Transcribe each line of the records below verbatim, omitting the pictures.

[Start of Listed records]

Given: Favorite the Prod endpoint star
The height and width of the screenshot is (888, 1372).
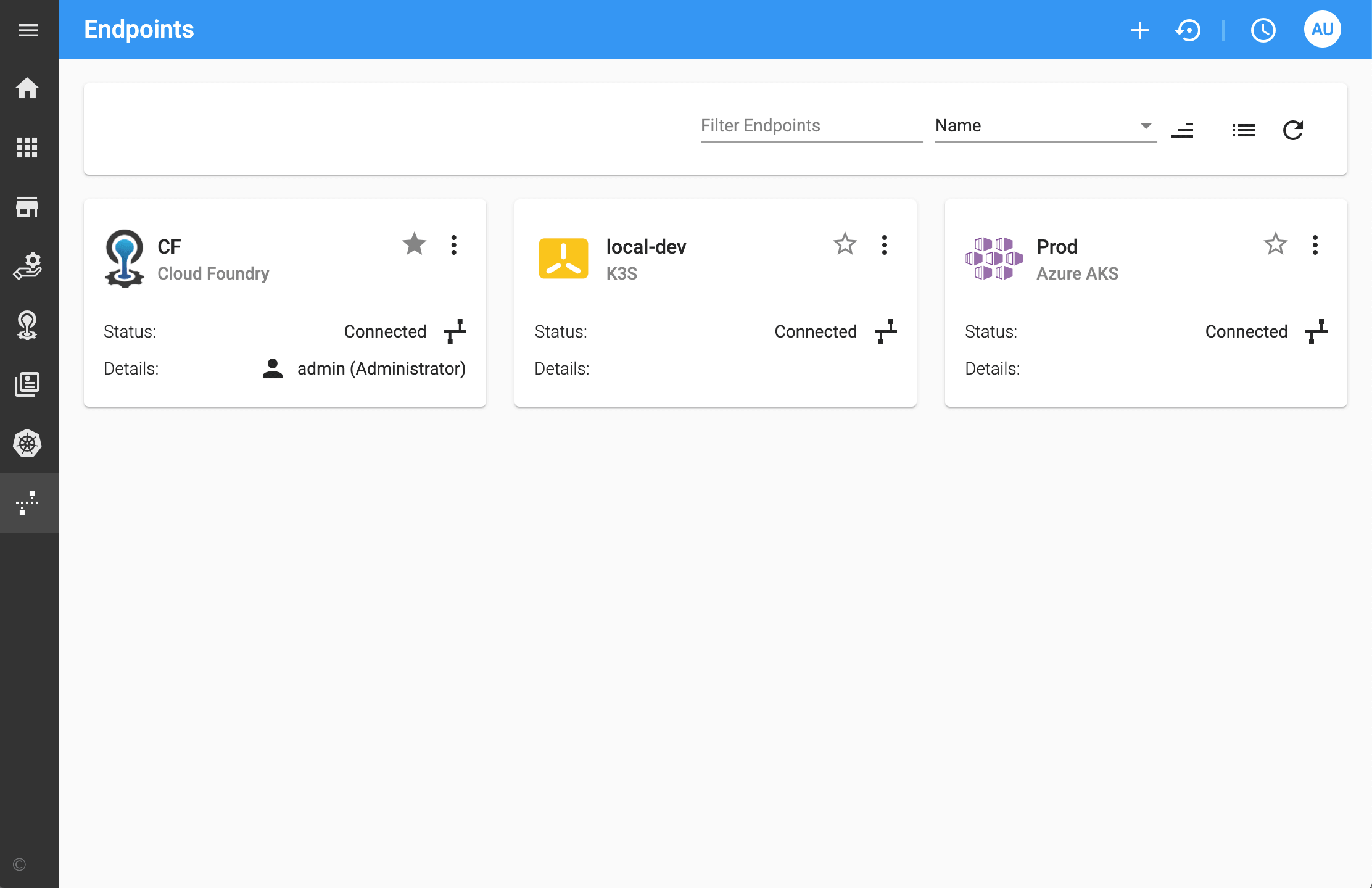Looking at the screenshot, I should (1275, 244).
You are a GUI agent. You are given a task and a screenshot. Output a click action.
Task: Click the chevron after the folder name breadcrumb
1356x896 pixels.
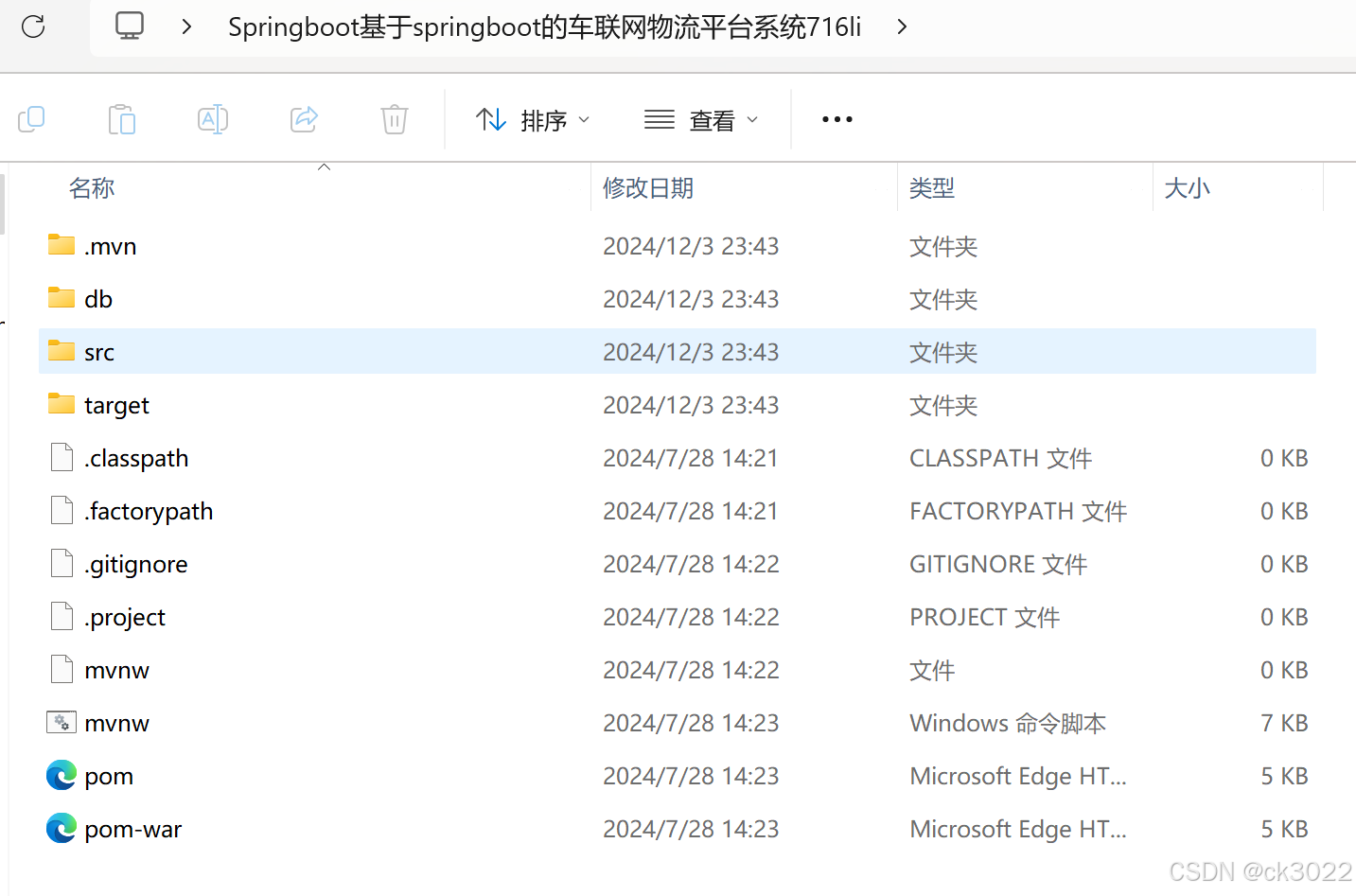[x=901, y=26]
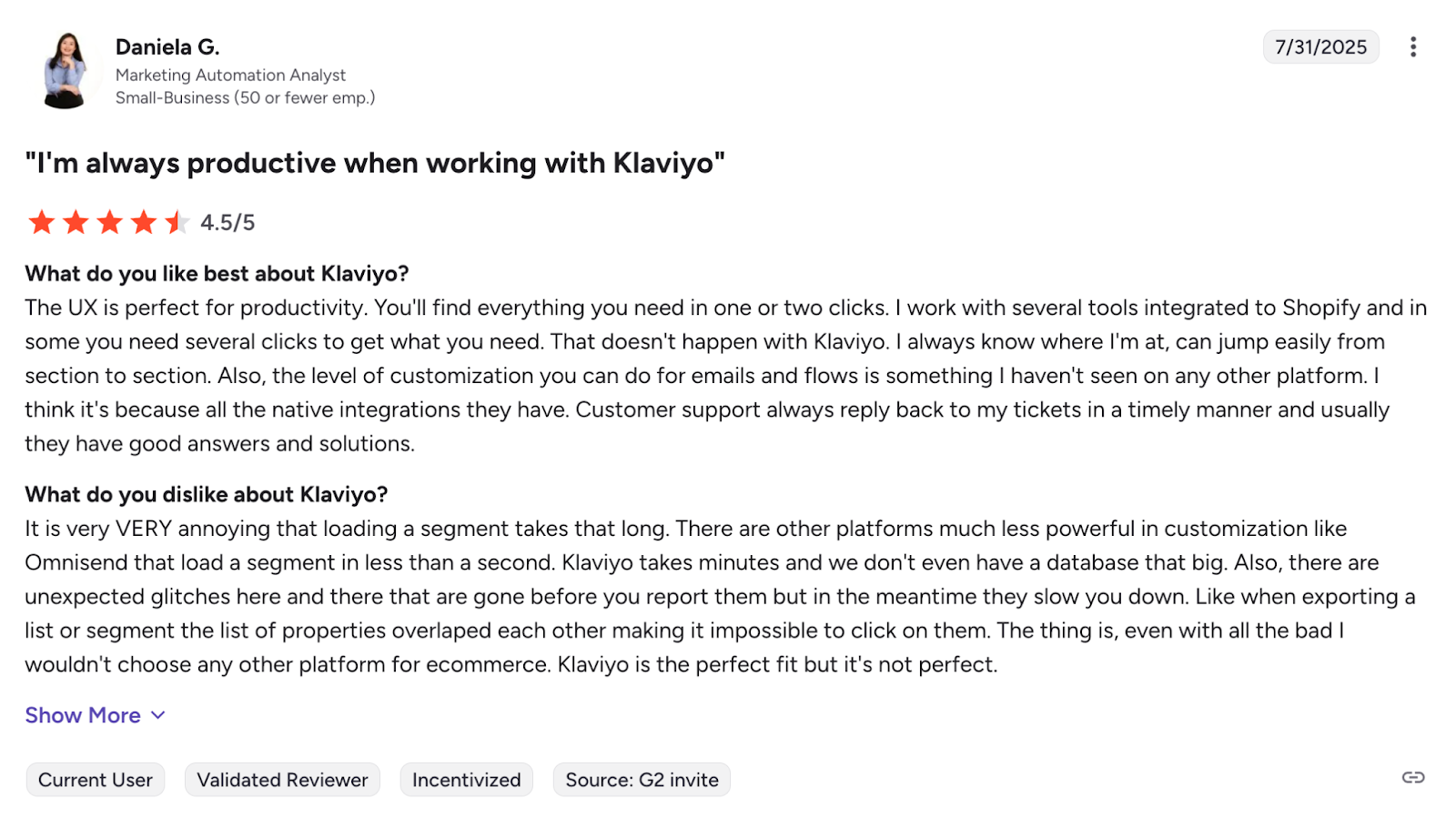Viewport: 1456px width, 828px height.
Task: Open the three-dot options menu
Action: 1413,46

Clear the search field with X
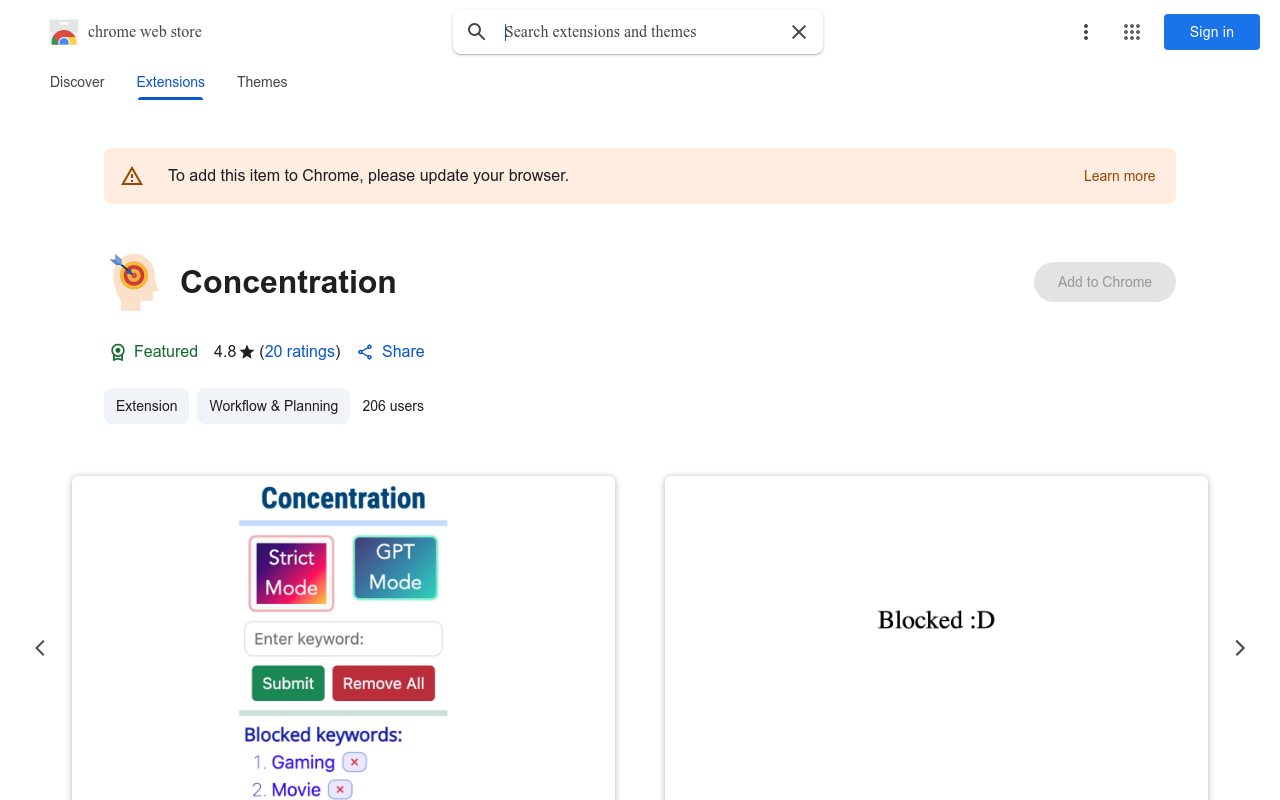tap(799, 32)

[End of Listed records]

**Task output:**
Given: Favorite the Prod endpoint star
The height and width of the screenshot is (888, 1372).
Looking at the screenshot, I should (1275, 244).
You are a GUI agent. You are given a task and a screenshot. Output a click action.
Task: Click the chevron after the folder name breadcrumb
1356x896 pixels.
[x=901, y=26]
Viewport: 1456px width, 828px height.
Task: Open the three-dot options menu
Action: 1413,46

Clear the search field with X
tap(799, 32)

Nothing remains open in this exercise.